Will 2025 be the year the Treasury Department will cut tax breaks?
The ministry included in the Recovery Plan to reduce them by one tenth of GDP

MadridWill 2025 be the year the Treasury will touch the tax benefits? If we go by what is detailed in theAnnual Progress Report on the Structural Fiscal Plan 2025-2028, which the Spanish government sent to Brussels in April, the measure should be on track "no later than" the fourth quarter of this year. The objective would be to reduce some of the tax benefits (deductions and similar) of the current Spanish tax system to increase revenue. Specifically, the aim is to permanently increase public revenue by 0.1% of GDP, which represents approximately €1.6 billion, as a result of modifying tax benefits. "The measure is already underway and there is time to achieve this objective," the Ministry of Finance indicated in the document sent in April to the European executive.
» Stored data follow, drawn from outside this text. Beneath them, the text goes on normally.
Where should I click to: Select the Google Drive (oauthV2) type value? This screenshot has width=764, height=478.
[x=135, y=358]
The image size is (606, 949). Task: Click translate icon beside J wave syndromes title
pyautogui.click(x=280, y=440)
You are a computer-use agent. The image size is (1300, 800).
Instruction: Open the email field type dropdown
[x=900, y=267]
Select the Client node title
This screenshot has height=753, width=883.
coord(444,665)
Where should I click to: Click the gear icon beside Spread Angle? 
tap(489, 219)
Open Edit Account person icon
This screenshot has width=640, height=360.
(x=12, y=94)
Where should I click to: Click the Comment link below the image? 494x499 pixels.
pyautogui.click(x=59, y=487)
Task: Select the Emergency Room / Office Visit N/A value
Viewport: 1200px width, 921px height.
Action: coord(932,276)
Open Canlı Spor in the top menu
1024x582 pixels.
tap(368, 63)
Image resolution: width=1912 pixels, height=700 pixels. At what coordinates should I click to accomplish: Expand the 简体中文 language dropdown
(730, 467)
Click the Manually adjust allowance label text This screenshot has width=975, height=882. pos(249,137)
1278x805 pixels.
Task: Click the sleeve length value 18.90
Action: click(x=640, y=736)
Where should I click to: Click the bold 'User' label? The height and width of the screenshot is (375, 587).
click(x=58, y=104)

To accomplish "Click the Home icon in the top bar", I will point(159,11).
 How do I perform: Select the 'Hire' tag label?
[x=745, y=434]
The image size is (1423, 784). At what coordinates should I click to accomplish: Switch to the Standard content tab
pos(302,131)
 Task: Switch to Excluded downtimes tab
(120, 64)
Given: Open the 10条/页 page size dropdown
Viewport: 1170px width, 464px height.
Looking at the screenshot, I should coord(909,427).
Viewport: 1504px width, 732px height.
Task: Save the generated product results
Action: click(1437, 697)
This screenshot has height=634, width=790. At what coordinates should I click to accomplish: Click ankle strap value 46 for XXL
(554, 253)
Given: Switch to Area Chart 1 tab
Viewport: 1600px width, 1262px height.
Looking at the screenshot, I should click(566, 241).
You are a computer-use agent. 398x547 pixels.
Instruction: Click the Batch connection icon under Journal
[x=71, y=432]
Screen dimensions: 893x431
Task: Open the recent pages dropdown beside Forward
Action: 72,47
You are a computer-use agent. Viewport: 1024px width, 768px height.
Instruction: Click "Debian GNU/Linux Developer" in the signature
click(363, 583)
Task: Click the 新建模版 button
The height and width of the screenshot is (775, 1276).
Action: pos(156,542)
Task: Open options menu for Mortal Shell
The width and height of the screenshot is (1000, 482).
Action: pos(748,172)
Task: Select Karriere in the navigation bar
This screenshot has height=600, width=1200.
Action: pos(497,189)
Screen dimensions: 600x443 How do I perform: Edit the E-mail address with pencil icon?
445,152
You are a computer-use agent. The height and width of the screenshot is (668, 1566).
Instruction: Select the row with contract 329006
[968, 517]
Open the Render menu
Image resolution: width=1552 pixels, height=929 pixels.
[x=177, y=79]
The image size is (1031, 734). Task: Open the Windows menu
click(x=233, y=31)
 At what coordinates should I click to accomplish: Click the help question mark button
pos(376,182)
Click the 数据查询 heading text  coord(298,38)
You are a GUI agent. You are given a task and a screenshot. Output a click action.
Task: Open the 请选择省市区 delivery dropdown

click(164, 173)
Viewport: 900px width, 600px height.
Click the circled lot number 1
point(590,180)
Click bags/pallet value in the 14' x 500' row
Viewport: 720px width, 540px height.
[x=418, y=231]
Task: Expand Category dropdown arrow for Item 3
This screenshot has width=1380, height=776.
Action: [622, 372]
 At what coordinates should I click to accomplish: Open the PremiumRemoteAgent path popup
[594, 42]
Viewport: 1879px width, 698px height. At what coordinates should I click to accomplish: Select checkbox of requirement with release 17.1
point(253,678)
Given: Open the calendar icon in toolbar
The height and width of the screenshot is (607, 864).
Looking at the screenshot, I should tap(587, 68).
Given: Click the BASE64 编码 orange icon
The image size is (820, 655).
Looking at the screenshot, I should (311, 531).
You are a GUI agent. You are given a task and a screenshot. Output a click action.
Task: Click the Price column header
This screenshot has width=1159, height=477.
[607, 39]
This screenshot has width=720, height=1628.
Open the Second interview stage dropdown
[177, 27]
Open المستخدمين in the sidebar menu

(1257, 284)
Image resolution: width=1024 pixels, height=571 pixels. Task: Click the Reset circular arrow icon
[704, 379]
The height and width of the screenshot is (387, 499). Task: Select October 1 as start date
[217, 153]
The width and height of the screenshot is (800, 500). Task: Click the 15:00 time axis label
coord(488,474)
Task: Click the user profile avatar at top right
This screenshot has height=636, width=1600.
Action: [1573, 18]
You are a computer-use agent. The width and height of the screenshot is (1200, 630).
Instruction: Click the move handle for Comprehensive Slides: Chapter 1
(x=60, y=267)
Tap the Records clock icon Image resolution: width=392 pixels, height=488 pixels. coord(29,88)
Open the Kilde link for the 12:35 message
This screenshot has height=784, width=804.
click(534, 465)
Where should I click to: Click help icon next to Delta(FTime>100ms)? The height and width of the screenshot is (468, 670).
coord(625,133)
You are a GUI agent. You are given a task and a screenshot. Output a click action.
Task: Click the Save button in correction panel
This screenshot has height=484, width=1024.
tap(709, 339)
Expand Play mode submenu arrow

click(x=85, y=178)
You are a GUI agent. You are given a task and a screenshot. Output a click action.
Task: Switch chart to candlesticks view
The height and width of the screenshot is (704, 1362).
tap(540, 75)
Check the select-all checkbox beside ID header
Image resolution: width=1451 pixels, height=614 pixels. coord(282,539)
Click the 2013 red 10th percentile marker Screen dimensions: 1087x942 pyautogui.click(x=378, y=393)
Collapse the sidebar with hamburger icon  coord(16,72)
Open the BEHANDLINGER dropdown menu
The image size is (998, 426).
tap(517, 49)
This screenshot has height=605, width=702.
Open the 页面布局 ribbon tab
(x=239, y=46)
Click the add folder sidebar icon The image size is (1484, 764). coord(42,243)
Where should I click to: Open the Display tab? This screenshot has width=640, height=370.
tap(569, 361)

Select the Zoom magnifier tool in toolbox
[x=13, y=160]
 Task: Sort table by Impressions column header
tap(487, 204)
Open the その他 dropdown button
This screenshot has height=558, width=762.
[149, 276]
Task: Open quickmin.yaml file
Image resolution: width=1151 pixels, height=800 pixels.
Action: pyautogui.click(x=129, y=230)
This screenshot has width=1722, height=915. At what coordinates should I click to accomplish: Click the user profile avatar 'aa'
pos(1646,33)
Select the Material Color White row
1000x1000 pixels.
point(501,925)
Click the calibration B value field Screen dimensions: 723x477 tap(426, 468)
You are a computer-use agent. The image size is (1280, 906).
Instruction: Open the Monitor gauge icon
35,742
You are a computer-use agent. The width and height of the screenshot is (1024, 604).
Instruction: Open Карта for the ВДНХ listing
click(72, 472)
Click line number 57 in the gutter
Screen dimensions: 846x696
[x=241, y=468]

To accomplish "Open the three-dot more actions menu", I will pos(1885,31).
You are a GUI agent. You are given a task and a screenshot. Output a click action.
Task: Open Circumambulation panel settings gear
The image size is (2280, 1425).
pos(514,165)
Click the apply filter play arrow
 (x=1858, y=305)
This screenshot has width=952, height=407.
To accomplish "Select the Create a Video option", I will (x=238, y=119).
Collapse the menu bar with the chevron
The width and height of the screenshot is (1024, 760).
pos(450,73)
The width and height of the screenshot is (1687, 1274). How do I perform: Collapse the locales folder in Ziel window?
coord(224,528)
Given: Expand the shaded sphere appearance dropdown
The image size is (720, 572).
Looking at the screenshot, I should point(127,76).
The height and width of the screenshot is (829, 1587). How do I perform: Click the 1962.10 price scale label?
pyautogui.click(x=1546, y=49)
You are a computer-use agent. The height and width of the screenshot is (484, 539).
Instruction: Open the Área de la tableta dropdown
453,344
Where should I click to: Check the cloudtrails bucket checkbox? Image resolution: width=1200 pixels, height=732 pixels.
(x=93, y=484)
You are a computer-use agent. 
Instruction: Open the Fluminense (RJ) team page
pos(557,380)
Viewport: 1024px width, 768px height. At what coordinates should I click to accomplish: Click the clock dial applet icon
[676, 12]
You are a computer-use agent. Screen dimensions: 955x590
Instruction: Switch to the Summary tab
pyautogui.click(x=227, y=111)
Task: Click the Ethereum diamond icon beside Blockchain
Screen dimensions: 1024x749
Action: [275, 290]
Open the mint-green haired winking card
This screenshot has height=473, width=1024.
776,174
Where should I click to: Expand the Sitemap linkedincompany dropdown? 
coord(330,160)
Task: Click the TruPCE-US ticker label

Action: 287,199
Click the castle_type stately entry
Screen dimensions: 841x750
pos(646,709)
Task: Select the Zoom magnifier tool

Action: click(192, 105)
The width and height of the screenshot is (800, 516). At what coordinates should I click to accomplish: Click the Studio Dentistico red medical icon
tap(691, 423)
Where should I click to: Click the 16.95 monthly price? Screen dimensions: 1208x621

For the moment, however, this objective is an aspiration of the Treasury that, taking into account the tax reform approved at the end of 2024, is not expected to be easy to achieve. The Spanish government's latest tax modifications were saved in extremis And after a tortuous negotiation with the investiture partners, some of the executive's proposals were derailed. Among these proposals was, precisely, the elimination of a tax benefit: the government proposed equating diesel with gasoline to eliminate the tax rebate on the first fuel.
This fiscal adjustment was not only a commitment made to Brussels, but would also have served to address the objective of cutting some of the current tax benefits. It also represented revenue for the State of more than €1 billion annually. Although the Ministry of Finance, led by María Jesús Montero (PSOE), intended to approve this measure later, it has not done so for now—in the July disbursement of European funds, €460 million was frozen for this reason.
For the moment, the Treasury has not given any clues as to what other tax benefits could be revised or eliminated. The 2025-2028 Structural Fiscal Plan, as well as Component 28 of the Recovery, Transformation, and Resilience Plan, only make a general reference to them. "Tax measures will be approved to make the tax system more effective. With the aim of increasing revenue, supporting the energy transition, and promoting equity, tax measures will be adopted based on the recommendations of the Committee of Experts and the working group on the impact of tax benefits," the Structural Fiscal Plan states.
Thus, the only thing that is clear is that the Treasury will focus on what the experts have said. In addition to what is recommended in the White Paper for tax reform in 2021, sources from the Ministry of Finance tell Efe that they will also base their decisions on the analyses of the Fiscal Authority (AIREF), as well as on the opinions of the group of experts made up of the Institute for Tax Studies and the Tax Agency.
What do the experts say?
The reports published so far point in several directions: from touching on tax benefits linked to lottery winnings, as well as severance pay, to reduced VAT rates or diesel itself and its differentiation from gasoline.
In 2020, the Airef published a report on public spending and estimated the current tax benefits at around €60 billion annually. Specifically, it studied six tax benefits linked to personal income tax, the total cost of which amounted to €8.391 billion. It also studied tax benefits in VAT (reduced rates, for example, amounted to €17.787 billion), as well as the tax difference between diesel and gasoline, which translated to €1.162 billion less. Regarding corporate tax, it analyzed reduced rates, deductions for research and development incentives, and deductions for donations.
Permanent increase in income
Along with the review of tax benefits, the structural fiscal plan monitoring report also includes the adoption of measures to permanently increase tax revenues by up to one-tenth of GDP annually during the 2025-2028 period. In this regard, the Treasury hopes to achieve this milestone with the tax measures adopted with the reform at the end of 2024. These measures include new taxes on banking and e-cigarettes, a minimum corporate tax rate of 15% for large multinationals, and an increase in personal income tax for higher capital income.